Lo mejor es que lo mucho que tiene Laura o el camino de la filosofía de ensayo (en la línea de Montaigne) va aderezado con brillantísimos pasajes novelescos: la excentricidad (o singularidad) de sus amigos filósofos Juan Ignacio Revuelta y Jacobo Méndez (personajes inspirados en Juan Antonio Rivera y Jorge Mínguez), y las conversaciones con ellos, las estancias en Tenerife y Barcelona, los largos viajes aventureros a Nepal y Sri Lanka... Cuando se decide a estudiar las religiones orientales para su tesis sobre Schopenhauer y busca dónde aprender sánscrito en Barcelona, encuentra al anciano erudito Amat Ortega, propietario de peluquerías: es en estas, tras el cierre, donde recibe sus lecciones.

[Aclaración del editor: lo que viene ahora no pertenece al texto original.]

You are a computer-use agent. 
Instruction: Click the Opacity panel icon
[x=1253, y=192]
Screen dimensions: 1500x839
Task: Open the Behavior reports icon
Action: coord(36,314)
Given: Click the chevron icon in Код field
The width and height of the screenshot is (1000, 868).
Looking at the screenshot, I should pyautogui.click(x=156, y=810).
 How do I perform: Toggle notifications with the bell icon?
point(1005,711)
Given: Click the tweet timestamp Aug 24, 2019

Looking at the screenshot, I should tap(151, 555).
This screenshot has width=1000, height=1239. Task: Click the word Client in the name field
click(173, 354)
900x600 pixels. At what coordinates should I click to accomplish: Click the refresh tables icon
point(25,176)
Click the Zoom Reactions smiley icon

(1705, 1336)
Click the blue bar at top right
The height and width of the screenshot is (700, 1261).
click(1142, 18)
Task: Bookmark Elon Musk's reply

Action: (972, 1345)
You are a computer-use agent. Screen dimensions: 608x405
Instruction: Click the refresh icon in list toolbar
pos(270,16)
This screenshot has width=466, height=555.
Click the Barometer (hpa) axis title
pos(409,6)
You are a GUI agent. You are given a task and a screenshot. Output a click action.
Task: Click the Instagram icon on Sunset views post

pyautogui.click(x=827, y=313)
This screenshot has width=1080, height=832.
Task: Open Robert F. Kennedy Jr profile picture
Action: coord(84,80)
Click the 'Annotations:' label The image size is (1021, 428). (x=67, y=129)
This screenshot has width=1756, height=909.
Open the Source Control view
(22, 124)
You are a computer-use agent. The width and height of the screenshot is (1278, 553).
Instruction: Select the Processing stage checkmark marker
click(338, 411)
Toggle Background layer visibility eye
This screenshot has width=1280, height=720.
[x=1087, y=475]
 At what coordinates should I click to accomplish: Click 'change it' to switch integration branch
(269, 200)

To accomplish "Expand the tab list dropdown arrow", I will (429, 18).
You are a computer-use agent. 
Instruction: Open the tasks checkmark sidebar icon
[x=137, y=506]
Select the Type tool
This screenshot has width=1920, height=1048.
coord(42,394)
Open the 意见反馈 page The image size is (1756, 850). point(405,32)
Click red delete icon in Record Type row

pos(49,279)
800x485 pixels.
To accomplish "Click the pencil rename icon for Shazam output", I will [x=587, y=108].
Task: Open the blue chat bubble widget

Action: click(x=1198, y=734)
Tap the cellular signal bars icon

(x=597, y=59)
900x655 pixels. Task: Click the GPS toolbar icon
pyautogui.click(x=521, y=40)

Otra muestra de cómo la filosofía confluye con la literatura se da en la última parte. Cuando Lapuerta se embarca en sus estudios paleoantropológicos y biológicos, convencido de que “la idea más importante de la historia” es “la selección natural de Darwin”, tras profundizar en los homínidos y los primates, descubre a los loros (a los “psitácidos”: loros, papagayos, cotorras, cacatúas y periquitos), por los que se apasiona, hasta el punto de que su obsesión por tener en casa dos loros grises africanos pone en peligro su matrimonio. Por la inteligencia de estos animales, intuye que puede investigar en ellos los orígenes de la moral y la conciencia. Su camino le lleva a algo inédito: “vincular a los papagayos con la filosofía”.
Al término del libro, melancólico pero también vigoroso (“desposeído, pero dueño de mi vida libre y desnortada”, escribe el autor), el lector se da cuenta de que en el recorrido se han tratado los temas filosóficos fundamentales. Ha sido la lectura perfecta porque está todo en ella: esos temas y también la vida admirable. Particularmente admirable la vida del amigo Lapuerta Amigo.